# Passage
BTW, a couple of thoughts came to me after considering this
issue awhile longer:
1. The really fundamental problem is that we don't update
SpecialJoinInfo's semi_operators/semi_rhs_exprs after discovering that
join-level comparisons of a particular value are unnecessary. We will
then not emit the actual join clause ("t1.a = t4.a" in this example),
but we still list t4.a as something that would need unique-ification.
I looked a little bit at whether it'd be reasonable to do that at the
end of construction of EquivalenceClasses, but I think it'd add a lot
more planning cycles than my v3 patch. A more invasive idea could be
to not compute semi_operators/semi_rhs_exprs at all until we've
finished building EquivalenceClasses. I'm not sure if that'd be
adequately cheap either, but maybe it would be.
2. Another thing that's a bit worrisome is the recognition that
a3179ab69's logic for reconstruction of attr_needed might produce
different results than we had to begin with. It's not necessarily
worse: in the particular case we're considering here, the results
are arguably better. But it's scary to think that if there are
any other bugs in that code, we will only find them in queries that
use join removal. That's not a recipe for thorough test coverage.

# What is asked
1. According to the post on SpecialJoinInfo above, what would result from updating semi_operators/semi_rhs_exprs at the end of EquivalenceClasses construction?
2. Can you recast the paragraph of the post on SpecialJoinInfo that begins "2. Another thing that's a bit worrisome" as a short bulleted list that keeps its main facts?
3. Could you carry on the post on SpecialJoinInfo from its last sentence?

# Excerpted records
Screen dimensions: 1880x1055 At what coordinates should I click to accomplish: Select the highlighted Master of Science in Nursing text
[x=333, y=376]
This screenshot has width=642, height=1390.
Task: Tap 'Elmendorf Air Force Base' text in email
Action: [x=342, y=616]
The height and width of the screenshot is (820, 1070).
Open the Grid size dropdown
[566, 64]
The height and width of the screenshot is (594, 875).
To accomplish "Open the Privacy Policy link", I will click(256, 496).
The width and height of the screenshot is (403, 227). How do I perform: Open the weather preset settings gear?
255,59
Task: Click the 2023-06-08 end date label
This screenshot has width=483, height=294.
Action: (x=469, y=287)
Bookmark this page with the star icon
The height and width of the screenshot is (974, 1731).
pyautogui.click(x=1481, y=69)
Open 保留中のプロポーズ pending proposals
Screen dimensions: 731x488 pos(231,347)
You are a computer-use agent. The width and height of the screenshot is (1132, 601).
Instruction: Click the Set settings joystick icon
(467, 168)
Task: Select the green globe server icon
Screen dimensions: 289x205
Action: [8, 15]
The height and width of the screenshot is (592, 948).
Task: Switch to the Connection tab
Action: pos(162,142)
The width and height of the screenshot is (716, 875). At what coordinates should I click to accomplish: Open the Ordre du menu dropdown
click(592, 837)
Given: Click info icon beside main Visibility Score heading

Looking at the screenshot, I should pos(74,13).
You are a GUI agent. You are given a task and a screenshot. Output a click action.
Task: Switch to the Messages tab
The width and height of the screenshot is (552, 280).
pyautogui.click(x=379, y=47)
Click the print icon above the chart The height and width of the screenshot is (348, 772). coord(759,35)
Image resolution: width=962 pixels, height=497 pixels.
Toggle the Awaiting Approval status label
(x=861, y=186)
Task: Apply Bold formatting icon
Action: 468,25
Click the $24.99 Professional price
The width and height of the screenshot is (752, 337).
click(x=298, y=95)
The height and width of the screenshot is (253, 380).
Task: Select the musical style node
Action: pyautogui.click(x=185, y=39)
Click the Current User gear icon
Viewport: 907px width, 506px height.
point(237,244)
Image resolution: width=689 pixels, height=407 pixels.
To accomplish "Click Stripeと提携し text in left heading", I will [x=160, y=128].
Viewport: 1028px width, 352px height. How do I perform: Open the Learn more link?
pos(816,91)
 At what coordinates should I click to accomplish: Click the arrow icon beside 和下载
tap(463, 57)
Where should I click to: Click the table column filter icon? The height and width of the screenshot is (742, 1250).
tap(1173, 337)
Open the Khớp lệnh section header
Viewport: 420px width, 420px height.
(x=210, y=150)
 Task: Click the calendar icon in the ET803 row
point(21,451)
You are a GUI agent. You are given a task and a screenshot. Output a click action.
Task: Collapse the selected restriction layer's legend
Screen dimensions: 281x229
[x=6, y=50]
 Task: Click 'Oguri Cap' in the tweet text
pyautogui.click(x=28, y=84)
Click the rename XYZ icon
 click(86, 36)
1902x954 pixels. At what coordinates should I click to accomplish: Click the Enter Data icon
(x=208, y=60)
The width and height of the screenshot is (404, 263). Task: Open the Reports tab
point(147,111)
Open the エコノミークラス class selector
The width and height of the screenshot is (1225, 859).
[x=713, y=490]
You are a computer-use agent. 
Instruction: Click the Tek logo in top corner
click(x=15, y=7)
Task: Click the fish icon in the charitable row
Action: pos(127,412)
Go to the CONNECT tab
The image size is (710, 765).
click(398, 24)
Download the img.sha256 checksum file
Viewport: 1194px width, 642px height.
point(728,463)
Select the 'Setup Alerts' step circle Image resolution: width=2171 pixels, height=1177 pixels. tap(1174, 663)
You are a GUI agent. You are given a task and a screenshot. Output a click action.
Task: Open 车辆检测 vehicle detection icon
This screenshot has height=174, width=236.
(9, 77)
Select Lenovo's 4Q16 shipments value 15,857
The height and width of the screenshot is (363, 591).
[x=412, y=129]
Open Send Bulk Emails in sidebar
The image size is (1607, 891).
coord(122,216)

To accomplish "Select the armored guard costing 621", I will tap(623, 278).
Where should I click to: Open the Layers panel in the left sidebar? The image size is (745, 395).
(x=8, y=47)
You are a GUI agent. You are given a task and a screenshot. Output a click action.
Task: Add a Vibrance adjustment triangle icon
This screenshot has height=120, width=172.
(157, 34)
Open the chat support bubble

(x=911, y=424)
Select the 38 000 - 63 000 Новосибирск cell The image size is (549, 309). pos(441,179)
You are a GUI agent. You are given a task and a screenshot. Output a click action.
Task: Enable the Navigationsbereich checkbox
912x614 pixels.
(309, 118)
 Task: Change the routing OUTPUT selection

# Answers below
1. It would add a lot more planning cycles than the writer's v3 patch.

2.
- a3179ab69's logic for reconstructing attr_needed might produce different results than the original ones.
- Those results are not necessarily worse and, in the case under consideration, are arguably better.
- Any other bugs in that code would only show up in queries that use join removal, which is not a recipe for thorough test coverage.

3.
I wonder if it could be sane to delete the existing logic that builds
attr_needed during initial jointree deconstruction, and instead
always fill attr_needed by running the new "reconstruction" logic.
The trouble with that is we'd have to do it just before starting
join removal, and then again after each successful join removal,
since join removal itself depends on the attr_needed results.
It seems likely that that would net out slower than the current
code. But maybe the difference would be small.
I'm not planning to work on either of these ideas right now,
but I thought I'd put them out there in case someone else is
interested.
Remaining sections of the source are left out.